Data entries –
------------------------------------------------------------

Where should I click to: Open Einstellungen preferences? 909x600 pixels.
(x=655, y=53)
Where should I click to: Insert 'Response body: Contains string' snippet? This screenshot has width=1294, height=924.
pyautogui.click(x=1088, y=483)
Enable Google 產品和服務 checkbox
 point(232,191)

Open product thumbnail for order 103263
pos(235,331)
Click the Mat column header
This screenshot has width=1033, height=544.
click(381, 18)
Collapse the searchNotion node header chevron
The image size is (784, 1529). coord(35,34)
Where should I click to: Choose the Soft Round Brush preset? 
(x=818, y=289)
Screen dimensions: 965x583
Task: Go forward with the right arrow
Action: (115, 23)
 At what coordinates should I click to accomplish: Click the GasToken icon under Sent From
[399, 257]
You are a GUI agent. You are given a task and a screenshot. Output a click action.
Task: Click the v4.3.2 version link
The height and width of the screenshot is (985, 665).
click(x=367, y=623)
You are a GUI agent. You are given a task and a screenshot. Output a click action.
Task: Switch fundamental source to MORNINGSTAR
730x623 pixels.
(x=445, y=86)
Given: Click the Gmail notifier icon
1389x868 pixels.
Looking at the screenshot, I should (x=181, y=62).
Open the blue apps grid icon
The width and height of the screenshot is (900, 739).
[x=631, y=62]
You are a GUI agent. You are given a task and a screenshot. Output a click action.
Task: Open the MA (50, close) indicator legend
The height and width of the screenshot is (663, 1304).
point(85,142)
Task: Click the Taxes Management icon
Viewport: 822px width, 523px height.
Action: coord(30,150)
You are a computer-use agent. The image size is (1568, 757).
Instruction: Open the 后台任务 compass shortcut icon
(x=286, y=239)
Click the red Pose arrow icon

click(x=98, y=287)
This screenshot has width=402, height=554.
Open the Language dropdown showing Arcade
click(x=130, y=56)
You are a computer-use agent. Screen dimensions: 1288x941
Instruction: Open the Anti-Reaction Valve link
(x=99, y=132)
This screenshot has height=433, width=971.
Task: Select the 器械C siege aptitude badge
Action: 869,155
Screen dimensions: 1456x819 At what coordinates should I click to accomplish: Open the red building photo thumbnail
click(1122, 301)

------------------------------------------------------------

EXERCISE INSTRUCTIONS – Can you reproduce the entries above exactly, from the line with "Open product thumbnail for order 103263" up to and including the line with "Action: coord(30,150)"?

WRITTEN RESPONSE –
Open product thumbnail for order 103263
pos(235,331)
Click the Mat column header
This screenshot has width=1033, height=544.
click(381, 18)
Collapse the searchNotion node header chevron
The image size is (784, 1529). coord(35,34)
Where should I click to: Choose the Soft Round Brush preset? 
(x=818, y=289)
Screen dimensions: 965x583
Task: Go forward with the right arrow
Action: (115, 23)
 At what coordinates should I click to accomplish: Click the GasToken icon under Sent From
[399, 257]
You are a GUI agent. You are given a task and a screenshot. Output a click action.
Task: Click the v4.3.2 version link
The height and width of the screenshot is (985, 665).
click(x=367, y=623)
You are a GUI agent. You are given a task and a screenshot. Output a click action.
Task: Switch fundamental source to MORNINGSTAR
730x623 pixels.
(x=445, y=86)
Given: Click the Gmail notifier icon
1389x868 pixels.
Looking at the screenshot, I should (x=181, y=62).
Open the blue apps grid icon
The width and height of the screenshot is (900, 739).
[x=631, y=62]
You are a GUI agent. You are given a task and a screenshot. Output a click action.
Task: Open the MA (50, close) indicator legend
The height and width of the screenshot is (663, 1304).
point(85,142)
Task: Click the Taxes Management icon
Viewport: 822px width, 523px height.
Action: coord(30,150)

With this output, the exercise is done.